* 文本节选
-------

使用公开卷搭建Stable Diffusion 1.5模型图片生成服务

在快速入门中，你已经创建了一个简单的应用。在这个示例中，我们使用公开卷中存放的Stable Diffusion 1.5模型文件，实现一个基于Stable Diffusion 1.5模型的图片生成在线服务。

登录EVERAI客户端

首先，为你的应用创建一个目录，进入应用目录后，需要使用你从EverAI获取到的token进行登录。

everai login --token <your token>

创建密钥

如果你已经为你需要访问的镜像仓库创建过密钥，或者你的镜像仓库可以被公开访问，这一步是可选的。

在这个例子中，我们会为quay.io创建一个密钥。

everai secret create your-quay-io-secret-name \
  --from-literal username=<your username> \
  --from-literal password=<your password>

小贴士

quay.io是一个知名的公共镜像仓库，与之类似的知名镜像仓库还有Docker Hub，GitHub Container Registry，Google Container Registry等。

此外，还需要为访问Hugging Face的token设置一个密钥。

everai secret create your-huggingface-secret-name \
  --from-literal token-key-as-your-wish=<your huggingface token>

创建configmap

该步骤可选，如果你配置了configmap，你可以在部署镜像后使用configmap调整你的自动扩缩容策略。

everai configmap create sd15-configmap \
  --from-literal min_workers=1 \
  --from-literal max_workers=5 \
  --from-literal min_free_workers=1 \
  --from-literal scale_up_step=1 \
  --from-literal max_idle_time=60

编写你的代码

基本设置

这是一个关于app.py的示例代码。

首先，引入必要的EverAI Python类库。然后定义所需要用到的变量名，包括卷，访问镜像仓库的密钥，以及存放在卷中的文件等。使用Image.from_registry静态方法创建一个镜像实例。通过App类来创建定义一个app实例。

这里需要注意的是，你需要为你的应用配置GPU资源，这里配置的GPU型号是"A100 40G"，GPU卡的数量是1。

from everai.app import App, context, VolumeRequest
from everai_autoscaler.builtin import FreeWorkerAutoScaler
from everai.image import Image, BasicAuth
from everai.resource_requests import ResourceRequests, CPUConstraints
from everai.placeholder import Placeholder
from image_builder import IMAGE

APP_NAME = '<your app name>'
VOLUME_NAME = 'everai/models--runwayml--stable-diffusion-v1-5'
QUAY_IO_SECRET_NAME = 'your-quay-io-secret-name'
HUGGINGFACE_SECRET_NAME = 'your-huggingface-secret-name'
MODEL_NAME = 'runwayml/stable-diffusion-v1-5'
CONFIGMAP_NAME = 'sd15-configmap'

image = Image.from_registry(IMAGE, auth=BasicAuth(
        username=Placeholder(QUAY_IO_SECRET_NAME, 'username', kind='Secret'),
        password=Placeholder(QUAY_IO_SECRET_NAME, 'password', kind='Secret'),
    ))

-------

* 数据段
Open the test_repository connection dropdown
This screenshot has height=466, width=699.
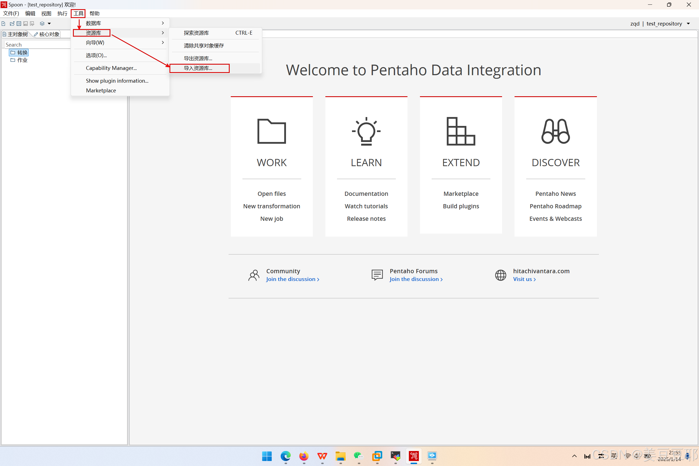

-------

* 练习题目
**a.** 根据上文中搭建Stable Diffusion 1.5图片生成服务的教程，判断以下三种说法是否与原文相符。每项请回答"是"或"否"，并原样引用起决定作用的原文语句。
(i) 为quay.io创建密钥这一步在任何情况下都必须执行。
(ii) 示例代码为应用配置的GPU型号是"A100 40G"，卡的数量是1。
(iii) 配置了configmap之后，可以在部署镜像后用它调整自动扩缩容策略。
**b.** 请从上文Stable Diffusion 1.5图片生成服务教程的结尾处往下续写。

* 题目答案
**a.**
(i) 否。原文："如果你已经为你需要访问的镜像仓库创建过密钥，或者你的镜像仓库可以被公开访问，这一步是可选的。"
(ii) 是。原文："这里配置的GPU型号是"A100 40G"，GPU卡的数量是1。"
(iii) 是。原文："如果你配置了configmap，你可以在部署镜像后使用configmap调整你的自动扩缩容策略。"

**b.**
    
app = App(
    APP_NAME,
    image=image,
    volume_requests=[
        VolumeRequest(name=VOLUME_NAME),
    ],
    secret_requests=[
        QUAY_IO_SECRET_NAME,
    ],
    configmap_requests=[CONFIGMAP_NAME],
    autoscaler=FreeWorkerAutoScaler(
        # keep running workers even no any requests, that make reaction immediately for new request
        min_workers=Placeholder(kind='ConfigMap', name=CONFIGMAP_NAME, key='min_workers'),
        # the maximum works setting, protect your application avoid to pay a lot of money
        # when an attack or sudden traffic
        max_workers=Placeholder(kind='ConfigMap', name=CONFIGMAP_NAME, key='max_workers'),
        # this factor controls autoscaler how to scale up your app
        min_free_workers=Placeholder(kind='ConfigMap', name=CONFIGMAP_NAME, key='min_free_workers'),
        # this factor controls autoscaler how to scale down your app
        max_idle_time=Placeholder(kind='ConfigMap', name=CONFIGMAP_NAME, key='max_idle_time'),
        # this factor controls autoscaler how many steps to scale up your app from queue 
        scale_up_step=Placeholder(kind='ConfigMap', name=CONFIGMAP_NAME, key='scale_up_step'),
    ),
    resource_requests=ResourceRequests(
        cpu_num=2,
        memory_mb=20480,
        gpu_num=1,
        gpu_constraints=[
            "A100 40G"
        ],
        cpu_constraints=CPUConstraints(
            platforms=['amd64', 'arm64']
        ),
        cuda_version_constraints=">=12.4"
    ),
)

预加载模型

你可以使用我们提供的公开卷everai/models--runwayml--stable-diffusion-v1-5中的模型文件加载模型。

from diffusers import StableDiffusionPipeline, StableDiffusionImg2ImgPipeline
import torch

txt2img_pipe = None
img2img_pipe = None

@app.prepare()
def prepare_model():
    volume = context.get_volume(VOLUME_NAME)
    assert volume is not None and volume.ready

    secret = context.get_secret(HUGGINGFACE_SECRET_NAME)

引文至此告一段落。